Little Movements: Self Practice in Contemporary Art
OCT Contemporary Art Terminal (OCAT), Shenzhen
September 10–November 10, 2011
A Museum That Is Not
Guangdong Times Museum, Guangzhou
September 11–October 30, 2011
“Edward Sanderson explores the increasingly blurred boundaries among curatorial practice, artistic practice, and institutions through the examples of two innovative exhibitions—Little Movements: Self-practice in Contemporary Art and A Museum That Is Not.”
Giorgio Agamben addresses the concept of movement as “that which if it is, is as if it wasn’t, it lacks itself; and if it isn’t, is as if it was, it exceeds itself.” This ambivalence between lack and plenitude marks the movement as “unfinished, unaccomplished,” suggesting that it occupies a point between the pre-political and the political, and a point without movement in an active sense, and, therefore, without a future or past of failure or resolution. This balancing point, by necessity, also makes “movement” hard to locate or define; hence its sense of being ripe for questioning when applied to the world.

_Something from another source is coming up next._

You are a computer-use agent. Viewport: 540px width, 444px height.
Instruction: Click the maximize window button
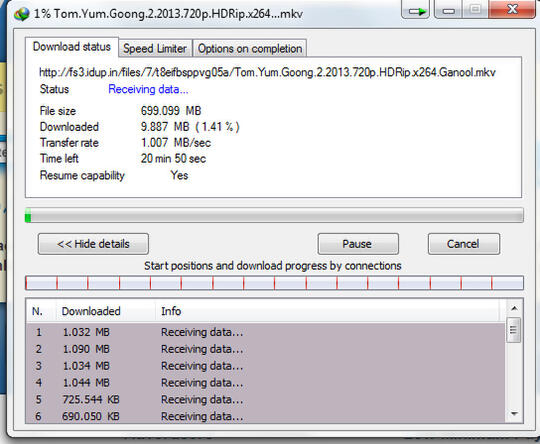(475, 10)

Since 2010, Carol Yinghua Lu, Liu Ding and Su Wei—self-described as “a three-person curatorial team include[ing] an artist, a curator and a critic”—have been developing together what they call the Little Movements project. The recent presentation of this project at OCT Contemporary Art Terminal (OCAT) in Shenzhen, titled Little Movements: Self-practice in Contemporary Art, has provided an opportunity to see the current state of this project in the form of an exhibition.
By a happy quirk of fate, at the same time as this show, Liu Ding was fulfilling his role as an artist by presenting work in the group show A Museum That Is Not, curated by Nikita Yingqian Cai, at the Times Museum in nearby Guangzhou. A Museum That Is Not investigated the parameters of the museum as an institutional experience, with a particular focus on the host museum’s own position with the community around it, and conveniently showcased Liu Ding’s creative approaches to what can be seen as parallel concerns to the content and methods of Little Movements: Self-practice in Contemporary Art.